É certo que, já depois de consumada integralmente a reposição, foi aditado, em 2016, um novo número (o n.º 4) a esse artigo 36.º, com a seguinte redação:
O disposto no n.º 3 do artigo 174.º da Lei Geral do Trabalho em Funções Públicas, aprovada pela Lei n.º 35/2014, de 20 de junho, alterada pelas Leis n.ºs 82-B/2014, de 31 de dezembro, 84/2015, de 7 de agosto, e 18/2016, de 20 de junho, é aplicável, com as necessárias adaptações, à reposição por compensação prevista no presente artigo.
Ora, uma tal aplicação do n.º 3 do artigo 174.º da Lei Geral do Trabalho em Funções Públicas traduz-se na estatuição de uma limitação às compensações como a que agora temos perante nós, restringindo as mesmas mensalmente a uma quantia que não pode exceder um sexto da remuneração.
Acontece que, mesmo que a referida limitação já se aplicasse à compensação sub judice – e não se aplica –, a verdade é que, porventura com exceção da quantia referente ao subsídio de Natal, todas as compensações efetivamente feitas respeitam tal limitação, como se extrai do documento referenciado no 10.º facto considerado provado.
E também não oferece dúvida a legalidade da reposição em prestações que foi autorizada, face agora ao artigo 38.º, n.ºs 1, 3 e 4, do Decreto-Lei n.º 155/92, de 28 de julho.
Por outro lado, aliás, uma tal aplicação do n.º 3 do artigo 174.º da Lei Geral do Trabalho em Funções Públicas às compensações previstas no artigo 36.º do Decreto-Lei n.º 155/92, de 28 de julho, permite, em termos de hermenêutica jurídica, extrair claramente duas outras conclusões, que infirmam duas afirmações da Demandante, sendo tais conclusões as seguintes:
a) Do artigo 174.º da Lei Geral do Trabalho em Funções Públicas não resulta a impossibilidade de aplicação à situação sub judice do regime do n.º 2 do artigo 36.º do Decreto-Lei n.º 155/92, de 28 de julho;
b) Nada permite excluir o contrato de trabalho em funções públicas da aplicação do mesmo regime do n.º 2 do artigo 36.º do Decreto-Lei n.º 155/92, de 28 de julho.
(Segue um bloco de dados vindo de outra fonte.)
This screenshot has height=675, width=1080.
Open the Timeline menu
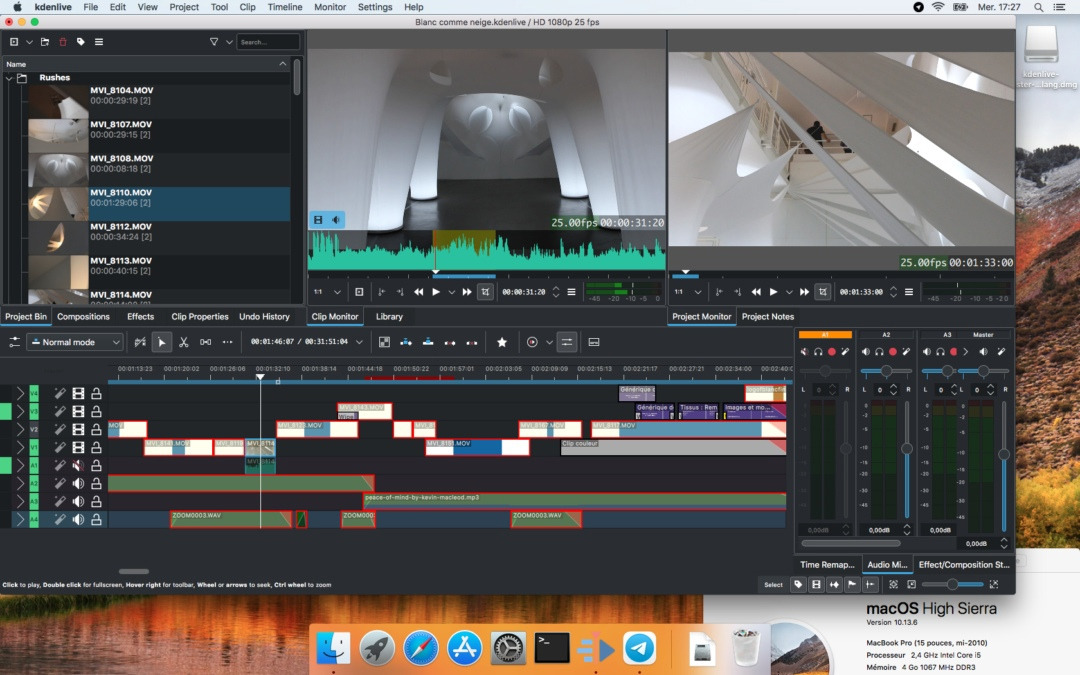284,7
Concluindo-se, pois, pela legalidade que, em qualquer caso, sempre se verificaria da efetivamente consumada reposição da referida quantia pecuniária € 923,88, nenhum sentido faz a discussão sobre a consolidação na ordem jurídica dessa reposição com fundamento naquelas exceções dilatórias de ilegitimidade da Demandante e de caducidade do direito à ação.
Sendo que, sem prejuízo de tal inutilidade, dificilmente se conceberia na situação sub judice, como preconizado pelo Demandado, uma aceitação pela Demandante da atuação administrativa tendente a tal reposição, para efeitos do artigo 56.º do CPTA; independentemente até das alegações da Demandante quanto ao seu temor reverencial e ao seu erro e quanto ao abuso de direito, à coação moral e ao dolo do Demandado, alegações essas trazidas aos autos a propósito da assinatura da referida comunicação de 12 de janeiro de 2012 (cfr. facto 9.º considerado provado).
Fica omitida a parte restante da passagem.